> _EXERCISE DESCRIPTION_: For every line of the records below that holds "August", add one. Give only the final total.

Dataset entries:

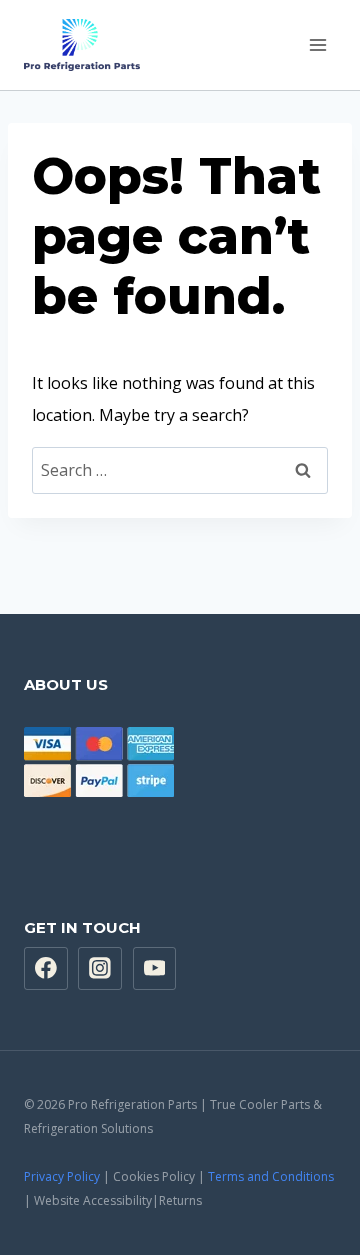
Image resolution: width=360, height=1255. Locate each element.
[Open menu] (317, 44)
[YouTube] (155, 969)
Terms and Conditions (271, 1176)
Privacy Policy (62, 1176)
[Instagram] (100, 969)
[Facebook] (46, 969)
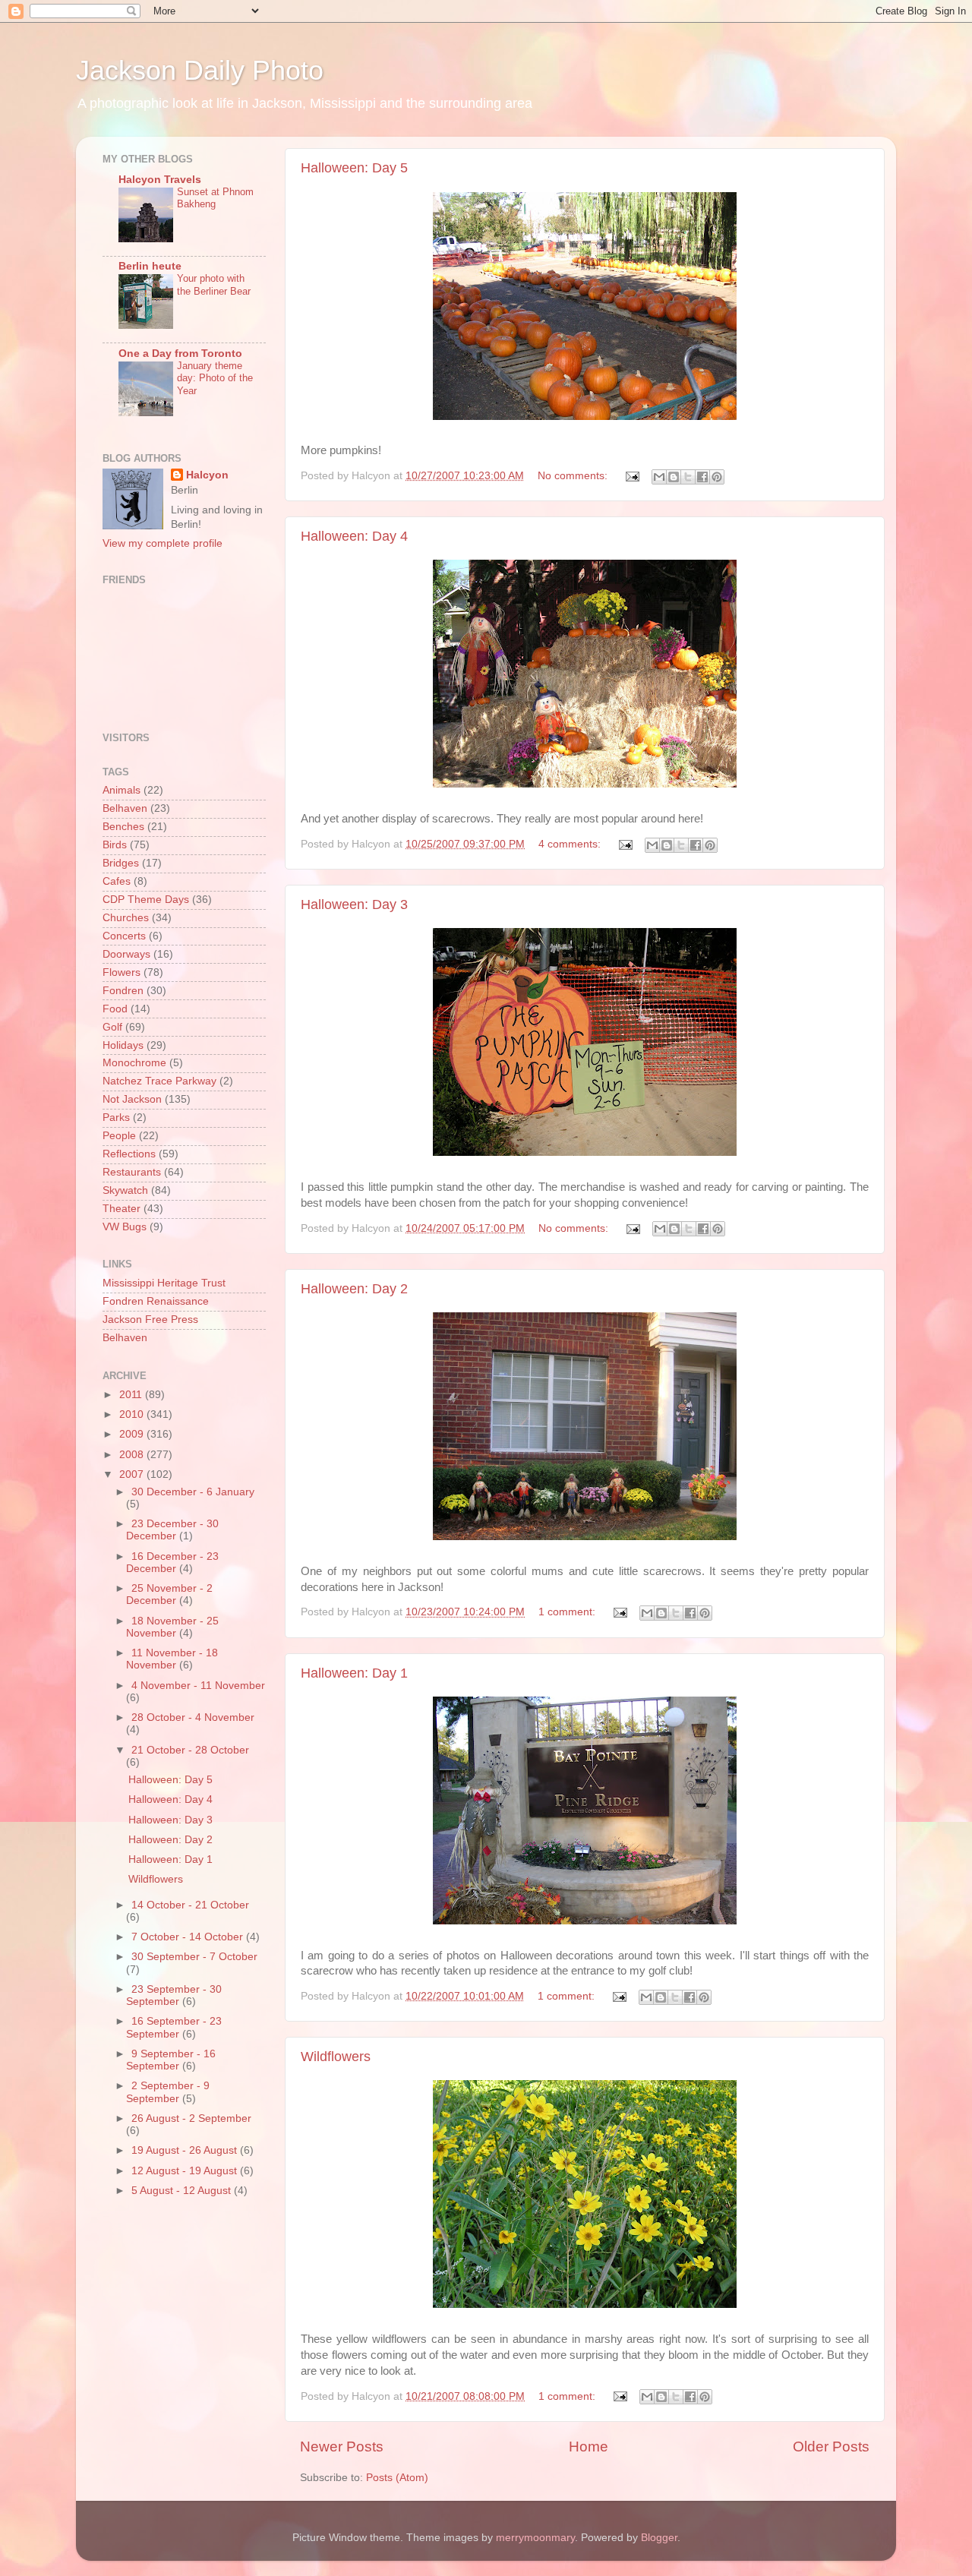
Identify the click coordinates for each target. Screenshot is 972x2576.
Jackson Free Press (150, 1319)
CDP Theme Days (146, 899)
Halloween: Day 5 (354, 167)
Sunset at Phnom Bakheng (215, 198)
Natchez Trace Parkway (159, 1081)
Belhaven (125, 808)
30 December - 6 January (192, 1492)
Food (115, 1009)
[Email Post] (631, 475)
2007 (133, 1474)
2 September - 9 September (168, 2092)
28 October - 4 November (192, 1717)
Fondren (123, 990)
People (119, 1135)
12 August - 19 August (185, 2171)
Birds (115, 845)
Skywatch (125, 1190)
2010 (133, 1414)
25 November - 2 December (169, 1594)
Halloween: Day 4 (354, 536)
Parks (116, 1117)
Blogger (659, 2537)
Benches (123, 826)
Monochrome (134, 1063)
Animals (121, 790)
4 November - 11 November (198, 1685)
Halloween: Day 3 (354, 904)
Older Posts (831, 2446)
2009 (133, 1434)
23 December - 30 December (172, 1530)
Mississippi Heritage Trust (164, 1283)
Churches (126, 917)
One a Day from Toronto (180, 353)
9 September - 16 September (171, 2060)
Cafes (117, 881)
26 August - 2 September (191, 2118)
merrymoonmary (535, 2537)
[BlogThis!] (673, 477)
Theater (121, 1208)
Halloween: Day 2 (354, 1288)
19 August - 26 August (185, 2150)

> _TASK OUTPUT_: 3